When you restate the data, keep every word as it is and drop the images.

#####

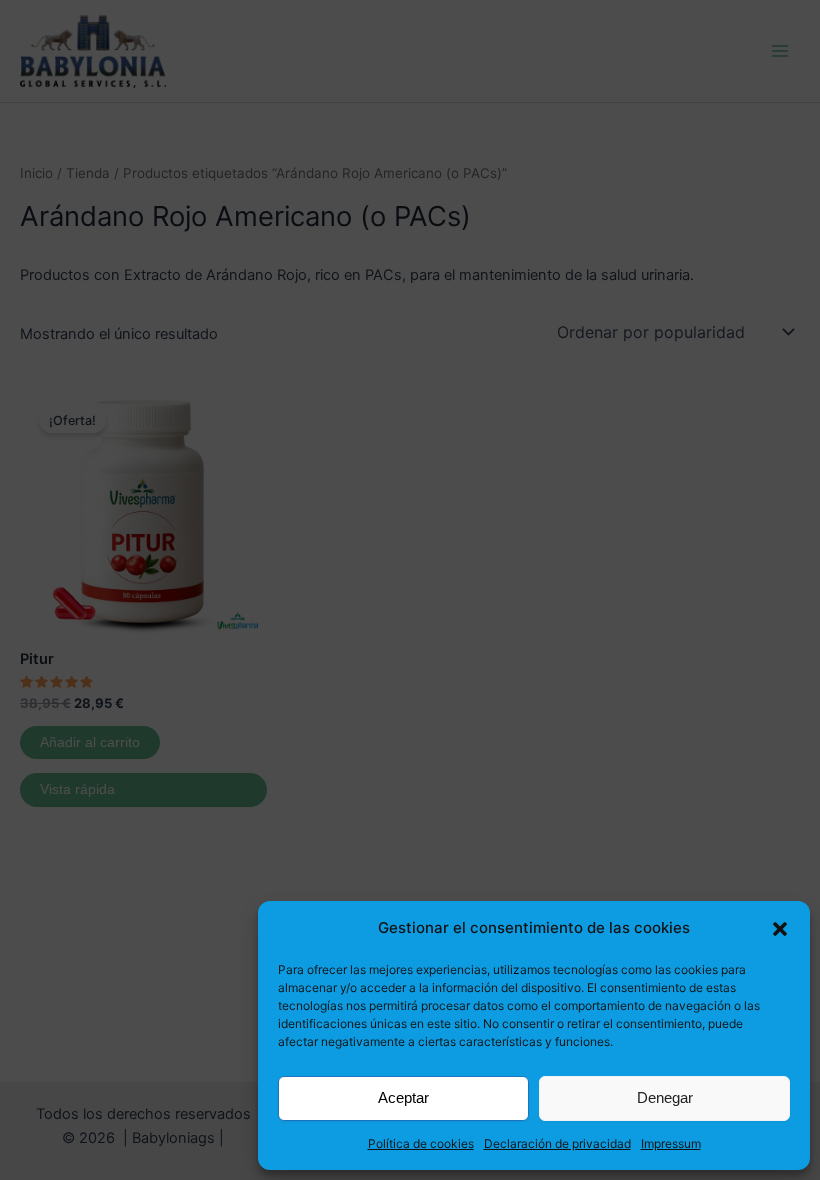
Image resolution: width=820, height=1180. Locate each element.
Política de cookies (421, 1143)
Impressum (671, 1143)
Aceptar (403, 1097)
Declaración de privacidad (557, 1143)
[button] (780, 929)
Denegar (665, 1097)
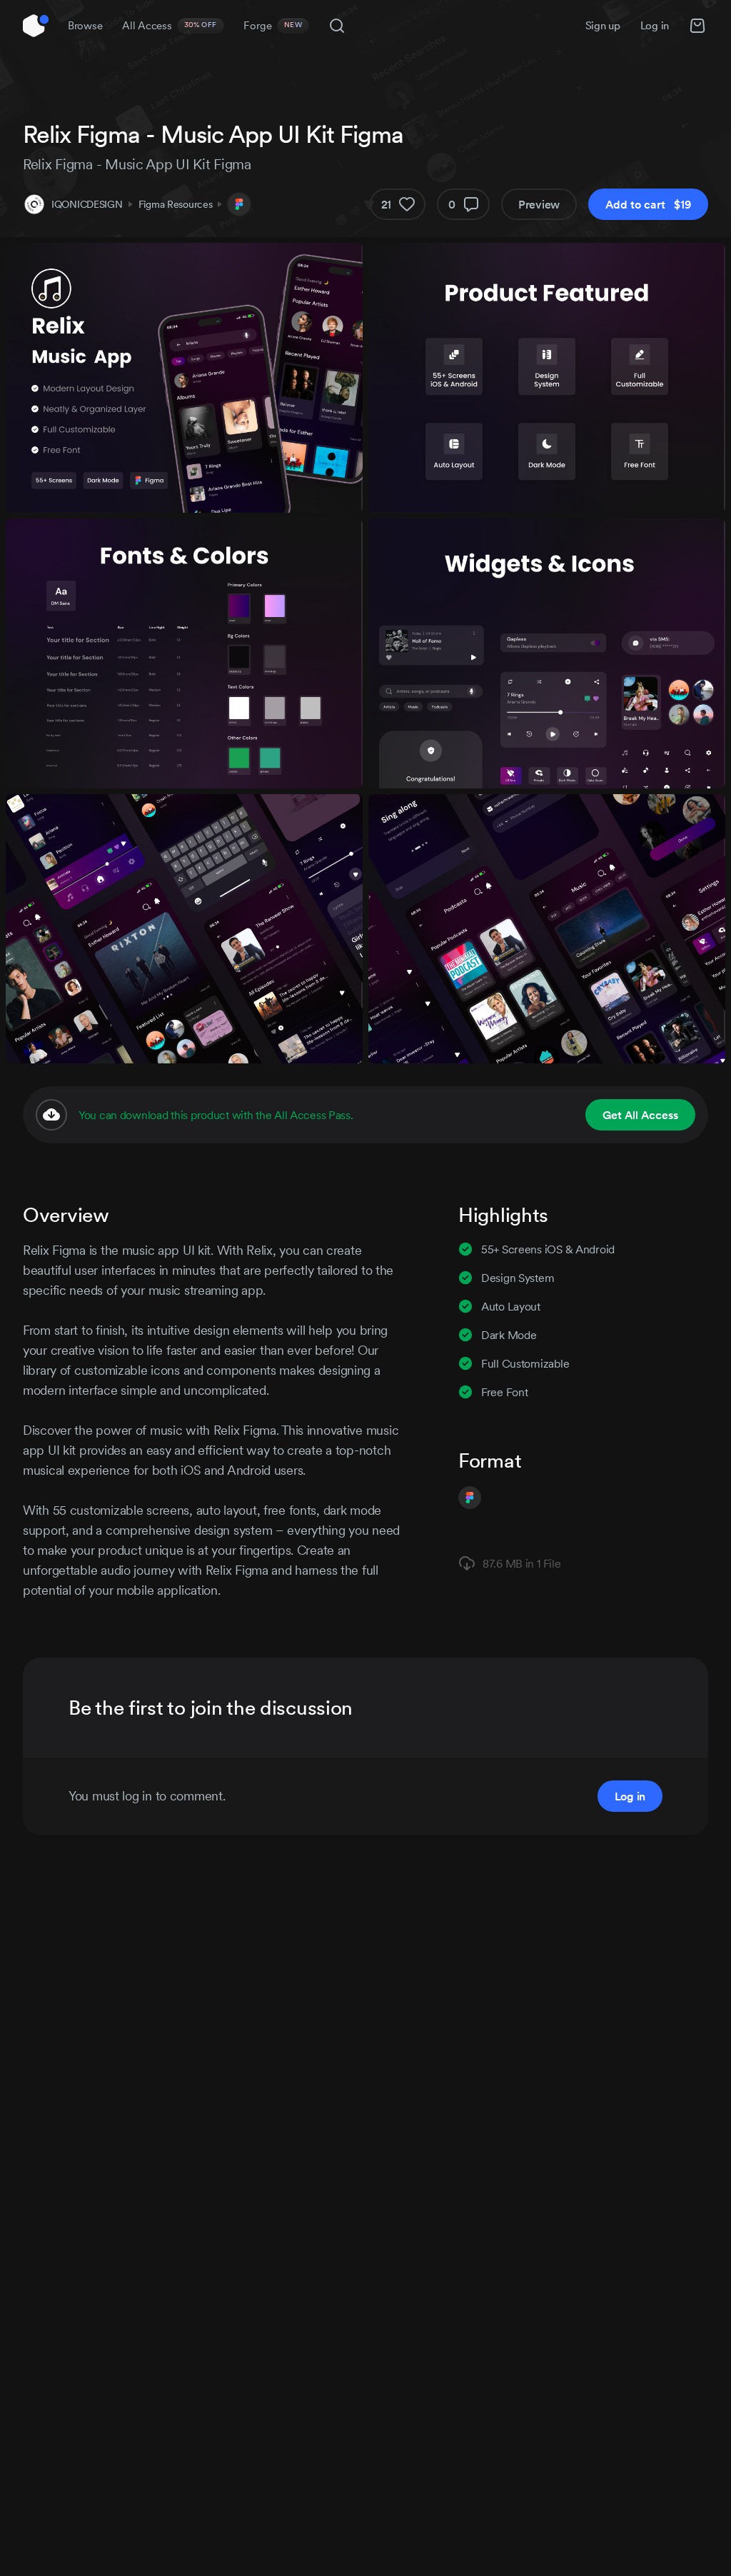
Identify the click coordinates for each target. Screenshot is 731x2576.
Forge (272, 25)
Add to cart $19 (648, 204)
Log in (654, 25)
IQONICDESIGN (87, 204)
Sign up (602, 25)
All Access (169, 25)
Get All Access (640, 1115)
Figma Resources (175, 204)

#####

▸ Exercise solution:
Image resolution: width=820, height=1180. Locate each element.
Política de cookies (421, 1143)
Impressum (671, 1143)
Aceptar (403, 1097)
Declaración de privacidad (557, 1143)
[button] (780, 929)
Denegar (665, 1097)
Identify the click coordinates for each target. Screenshot is 731x2576.
Forge (272, 25)
Add to cart $19 (648, 204)
Log in (654, 25)
IQONICDESIGN (87, 204)
Sign up (602, 25)
All Access (169, 25)
Get All Access (640, 1115)
Figma Resources (175, 204)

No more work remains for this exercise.